Rows of pointing data:
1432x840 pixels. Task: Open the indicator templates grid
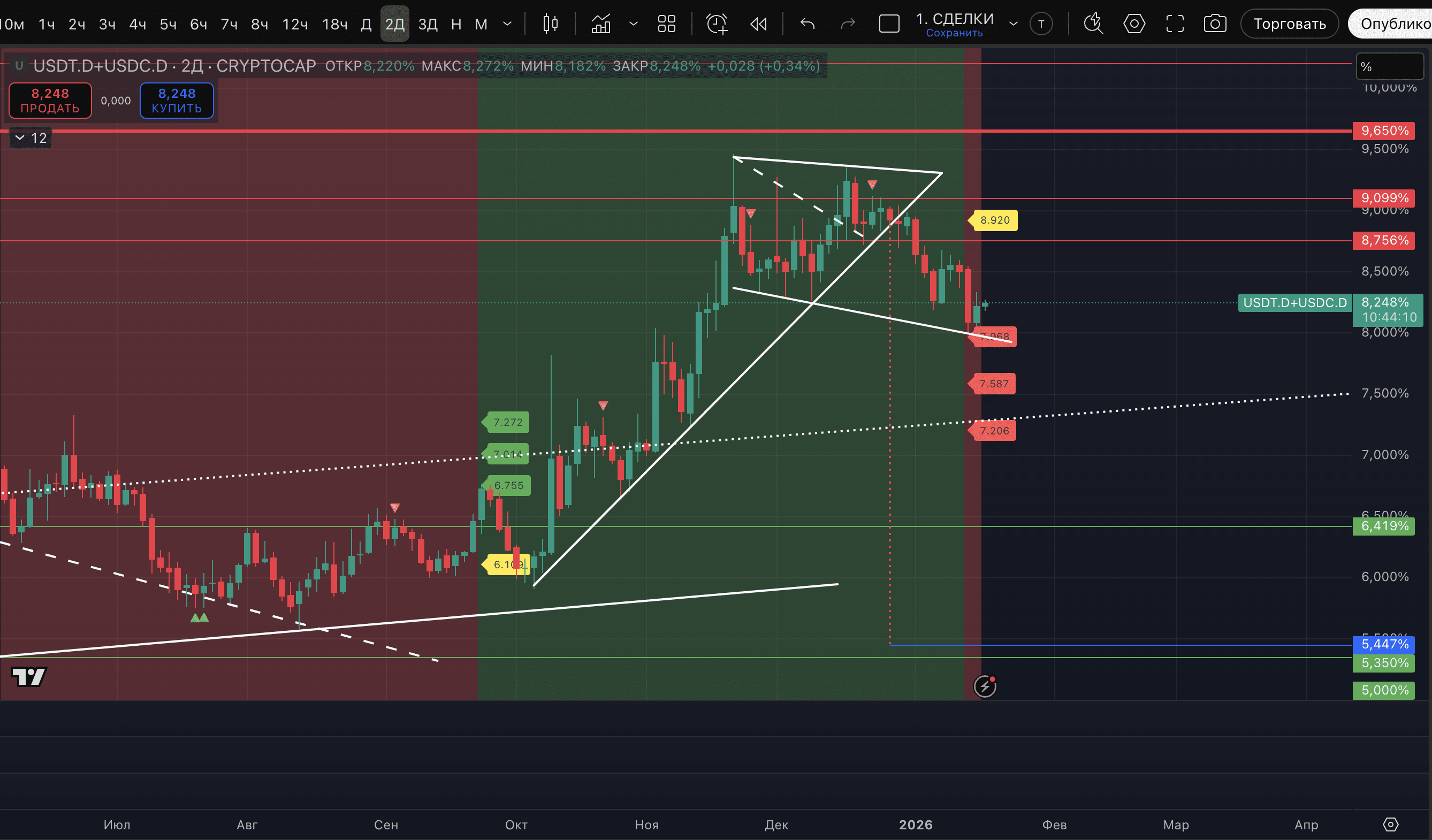click(666, 24)
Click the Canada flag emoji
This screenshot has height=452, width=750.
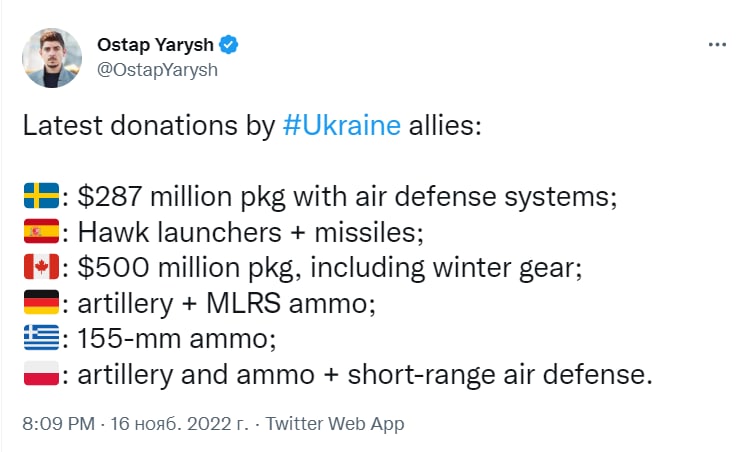click(x=40, y=268)
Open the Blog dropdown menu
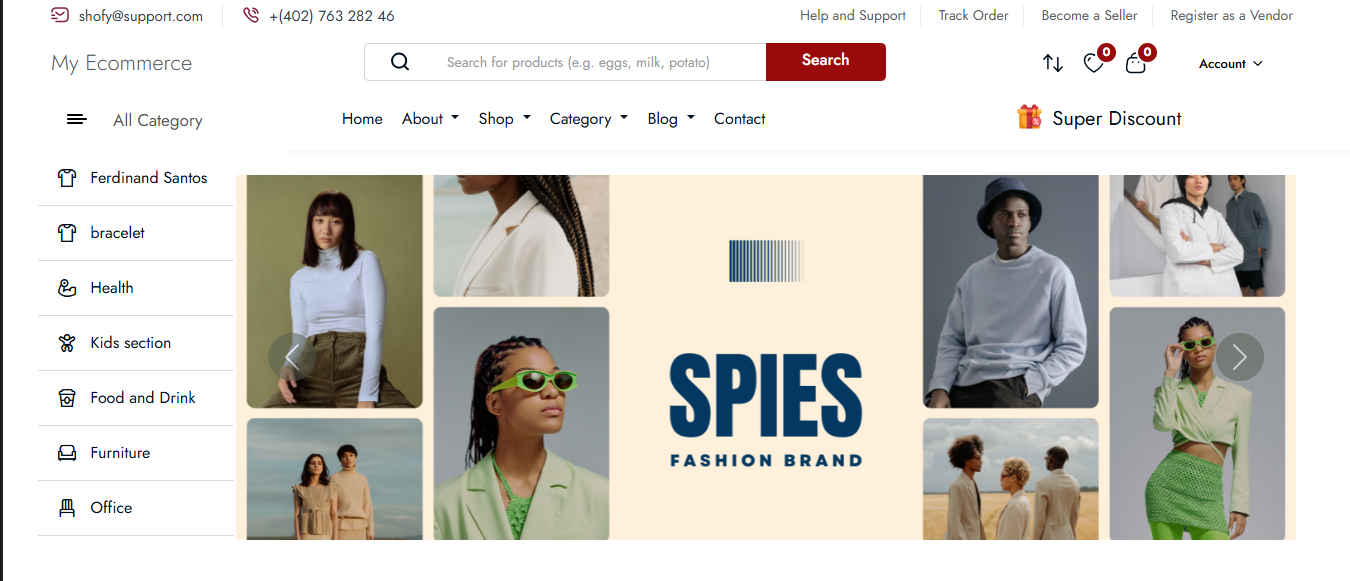 click(670, 119)
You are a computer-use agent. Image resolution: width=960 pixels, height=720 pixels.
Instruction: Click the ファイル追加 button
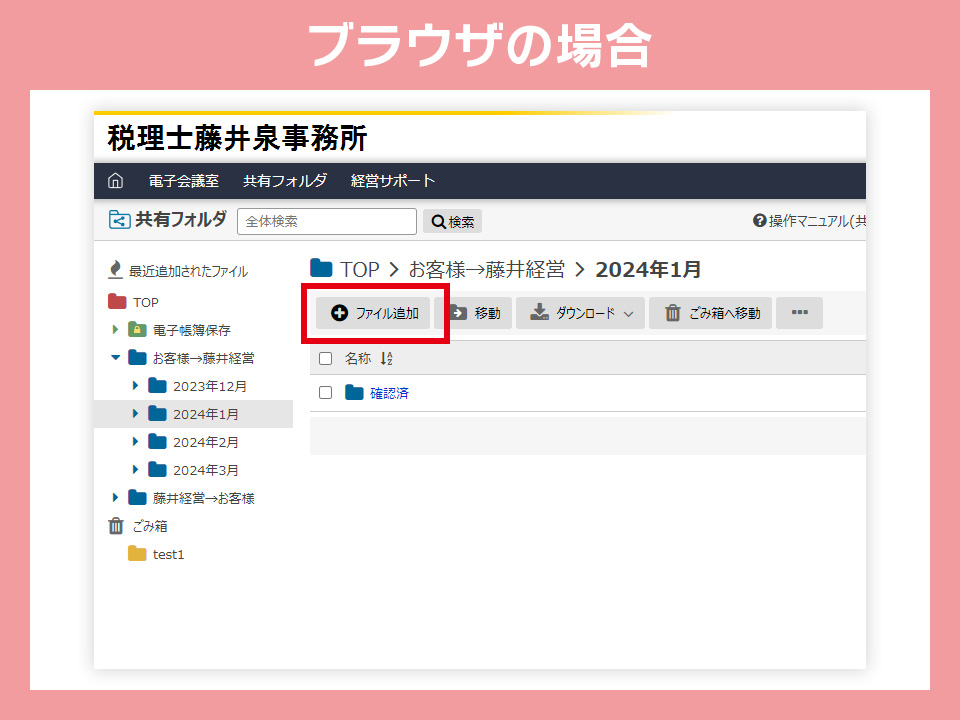374,313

The request: Reproduce the material without any changes, starting with the line that contains "Open the Blog dropdown menu" and going on through the end of the material, leaving out the pictures.

Finished task:
Open the Blog dropdown menu
 click(670, 119)
You are a computer-use agent. Image resolution: width=960 pixels, height=720 pixels.
Instruction: Click the ファイル追加 button
374,313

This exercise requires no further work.